Don't hesitate on taking this relationship advice.

There seem to be many couples who are happily together since day one.

Wouldn't it be nice to get a nice comparison of what they know about how to make a relationship last that the rest of us don't know?

It turns out that research has found some relationship patterns some couples learn too late, particularly relationship advice for women:

1. Playing hard to get prevents intimacy.

There's an abundance of self-help books recommending the grand rule of "playing hard to get" because our grandmother told us that "men like a good chase." The theory is that once he catches you (with his butterfly net), the fun is over and he'll get bored, ready to move onto the next chase.

The reality is that this is how you separate a real man from the boy who doesn't like commitment. Then women complain, "Why can't I find someone who is that loyal?" 

The truth is, a real man who does want to connect will feel closer to you if you allow him to. In fact, men really become interested when you play hard to get with everyone else except for him.

If you avoid his calls, he'll think you're not interested. If you don't share too much about yourself, he might find you a bit dull. Did you know that our brain responds to personal sharing (revealing personal things about ourselves in confidence) the same way we respond to food and sex? That sounds good, doesn't it?

If you both share with each other, you're reaching a level of intimacy you can't just get with sex or by even feeding each other chocolate-covered strawberries. 

2. Artistic nagging works.

Did he forget your anniversary again? How about your birthday? Are we telepathic you ask? We just know it's very common. The only reason it's a problem and women get disappointed is simply because what isn't common is "artistic nagging." Reminding him. Telling him straight up you want flowers. 

Mind-reading seems to take center stage as if it has actually worked. There are ridiculous memes circulating social media with phrases like, "If he truly loved me, he would know what's wrong with me by just looking into my eyes." A bit too fantasy fiction. 

Women often complain about getting the short end of the stick when it comes to cleaning and cooking and all the glorious house chores. But the way the complaint is made can make a big difference. If you expect him to "notice" without saying it clearly, then good chances he won't do it.

Then, disrespectfully complaining about it after it's done to only accomplish shaming him kills the intimacy.

Prompt 1:
Decide whether each statement agrees with the relationship advice excerpt, answering yes or no and quoting the words of the excerpt that settle it.
(a) The brain responds to personal sharing the same way it responds to food and sex.
(b) Men become interested when you play hard to get with him as well as with everyone else.
(c) If you expect him to notice chores without saying so clearly, he will likely do them.
Prompt 2:
Answer these questions using the relationship advice excerpt:
(a) Who told us that "men like a good chase"?
(b) Which two dates does the excerpt ask whether he forgot?
(c) What does the excerpt say kills the intimacy?
The data after this point is separate material, apart from the relationship advice excerpt.

Given data:
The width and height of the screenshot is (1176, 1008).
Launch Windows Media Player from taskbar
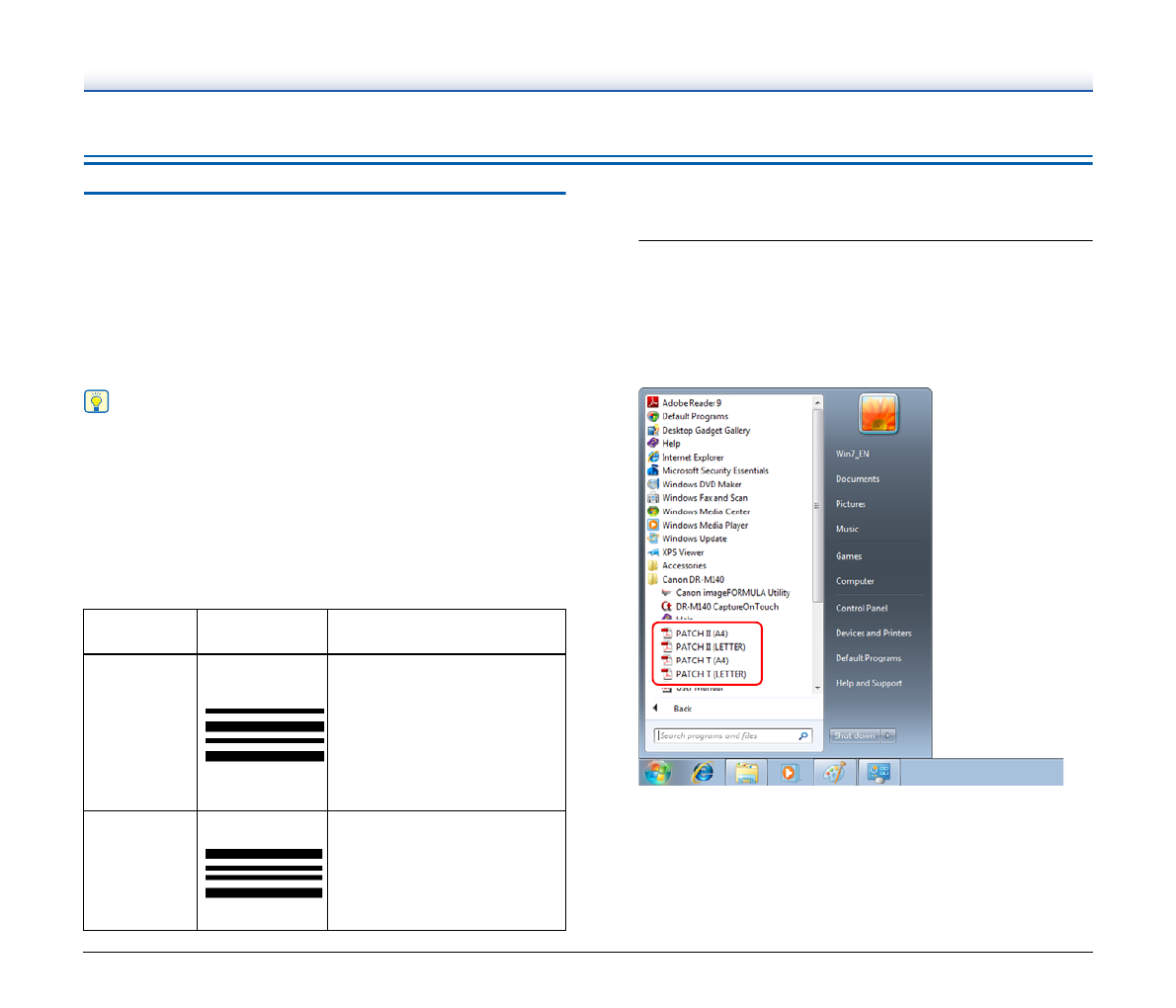click(790, 772)
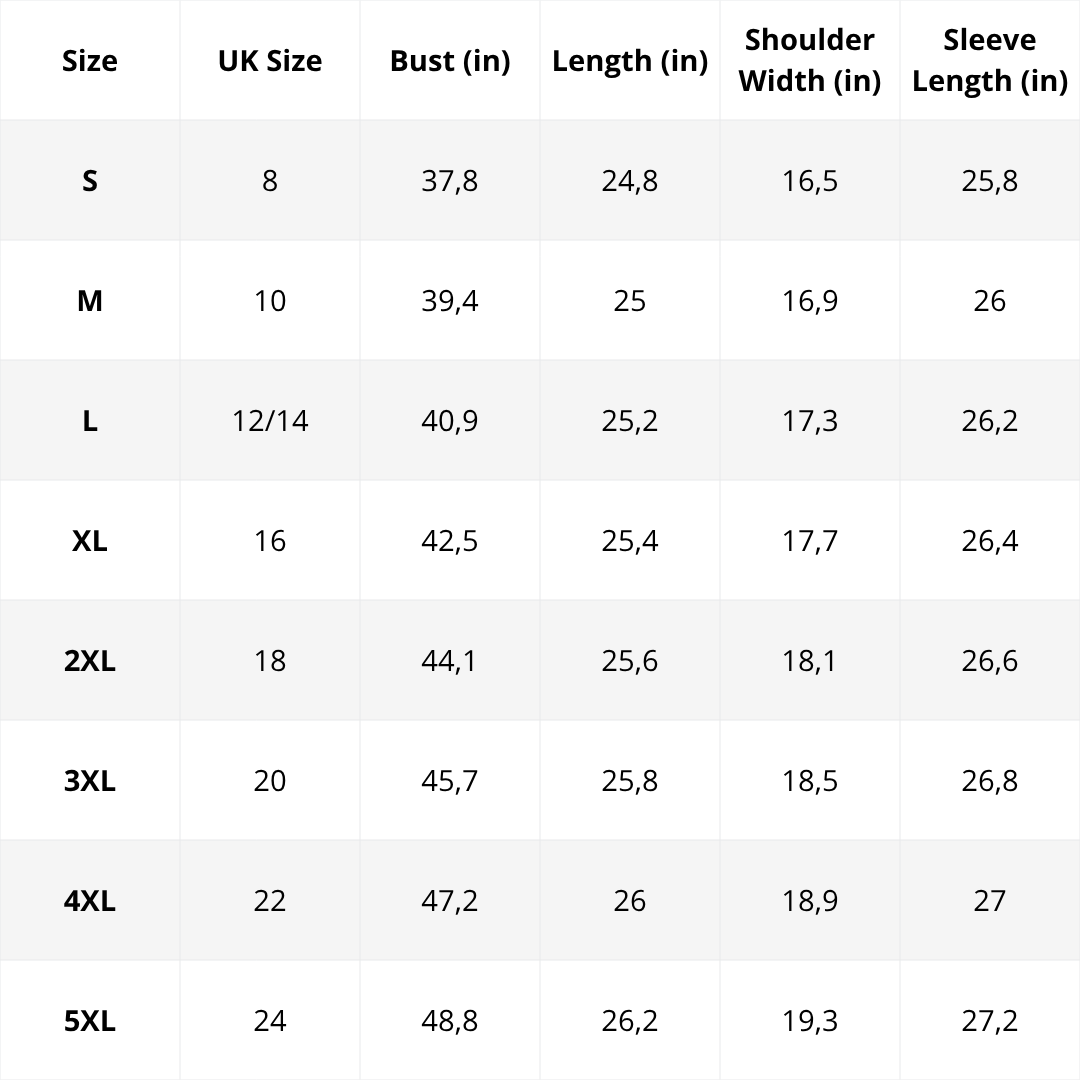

Correct output 1:
(a) Yes: "our brain responds to personal sharing (revealing personal things about ourselves in confidence) the same way we respond to food and sex"
(b) No: "men really become interested when you play hard to get with everyone else except for him"
(c) No: "If you expect him to "notice" without saying it clearly, then good chances he won't do it."

Correct output 2:
(a) Our grandmother.
(b) Your anniversary and your birthday.
(c) Disrespectfully complaining about it after it's done, only to shame him.